Transcribe exactly the line containing "国家药监局 (1033, 1881)" and each line after it, through the end of the entries, with nothing before or after.

────────────────────

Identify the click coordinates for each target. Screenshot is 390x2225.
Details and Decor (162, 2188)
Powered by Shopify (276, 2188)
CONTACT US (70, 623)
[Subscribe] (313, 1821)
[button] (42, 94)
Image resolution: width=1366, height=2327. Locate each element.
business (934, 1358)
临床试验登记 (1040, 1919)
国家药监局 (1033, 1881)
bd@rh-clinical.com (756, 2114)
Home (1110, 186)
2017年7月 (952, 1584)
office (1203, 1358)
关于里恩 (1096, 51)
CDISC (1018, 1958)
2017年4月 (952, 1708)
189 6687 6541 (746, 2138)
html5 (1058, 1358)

────────────────────

> _ANSWER SPACE_
国家药监局 (1033, 1881)
bd@rh-clinical.com (756, 2114)
Home (1110, 186)
2017年7月 (952, 1584)
office (1203, 1358)
关于里恩 (1096, 51)
CDISC (1018, 1958)
2017年4月 (952, 1708)
189 6687 6541 (746, 2138)
html5 (1058, 1358)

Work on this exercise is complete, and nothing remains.